* **What you need to do**
Copy the text of every record below exactly, leaving the pictures out of your copy.

* **Items listed in a dataset**
• • • •

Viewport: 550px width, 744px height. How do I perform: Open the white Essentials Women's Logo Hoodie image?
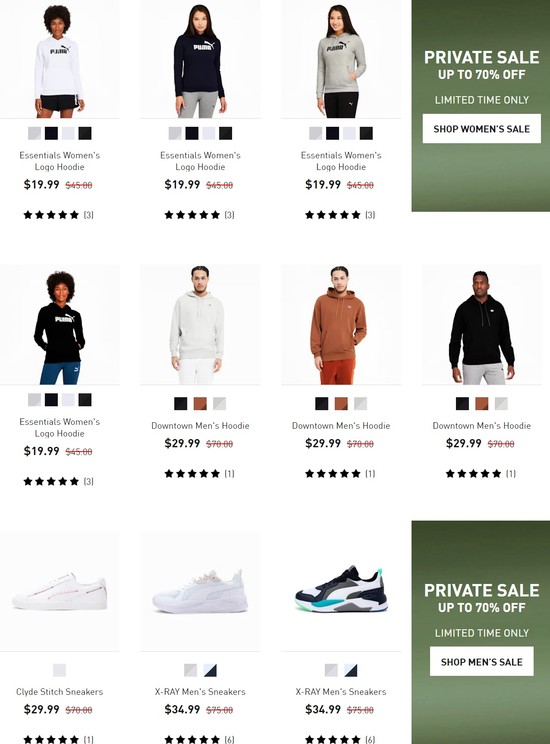point(59,59)
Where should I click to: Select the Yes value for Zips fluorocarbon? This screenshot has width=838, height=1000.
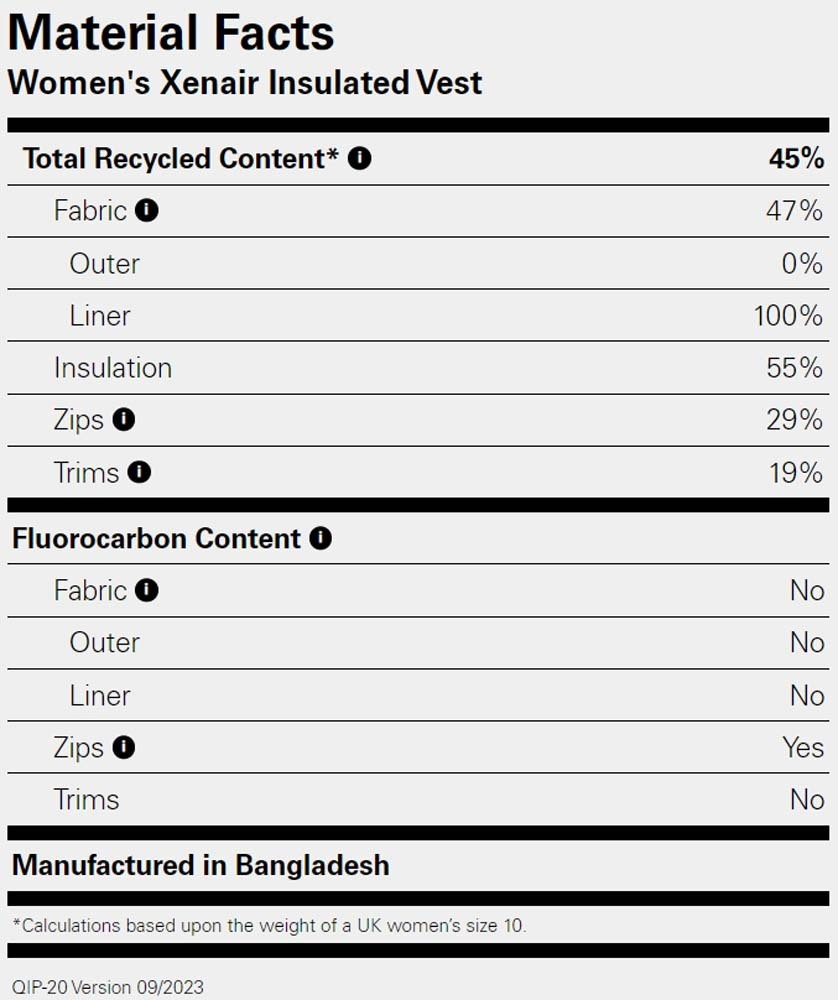click(804, 747)
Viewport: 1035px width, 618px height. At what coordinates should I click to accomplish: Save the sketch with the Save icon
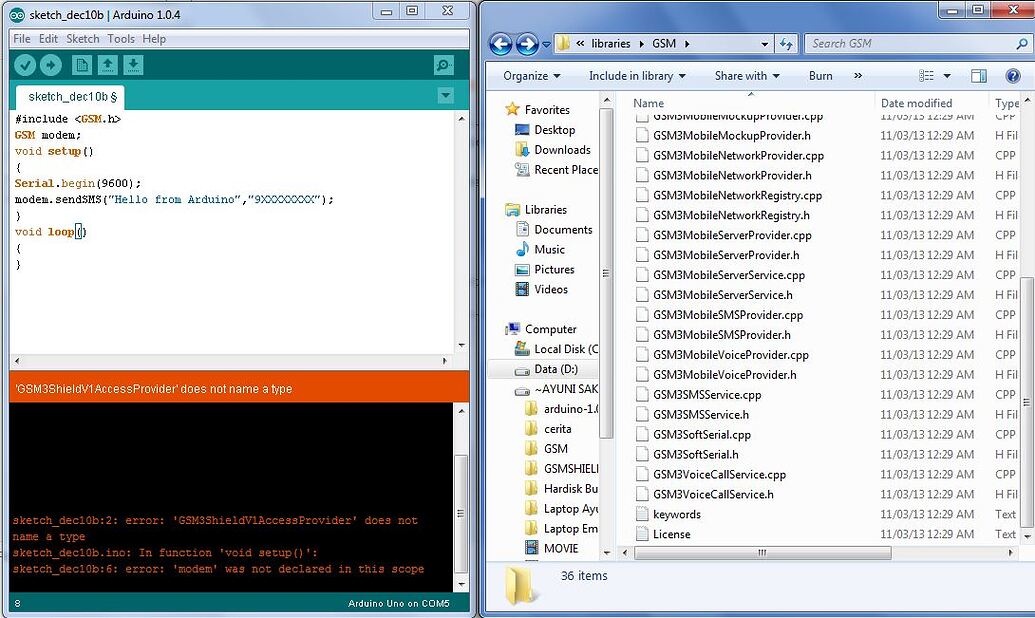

• • • •

* **Solution**
Viewport: 550px width, 744px height. How do I perform: Open the white Essentials Women's Logo Hoodie image?
point(59,59)
Where should I click to: Select the Yes value for Zips fluorocarbon? This screenshot has width=838, height=1000.
click(804, 747)
Viewport: 1035px width, 618px height. At what coordinates should I click to accomplish: Save the sketch with the Save icon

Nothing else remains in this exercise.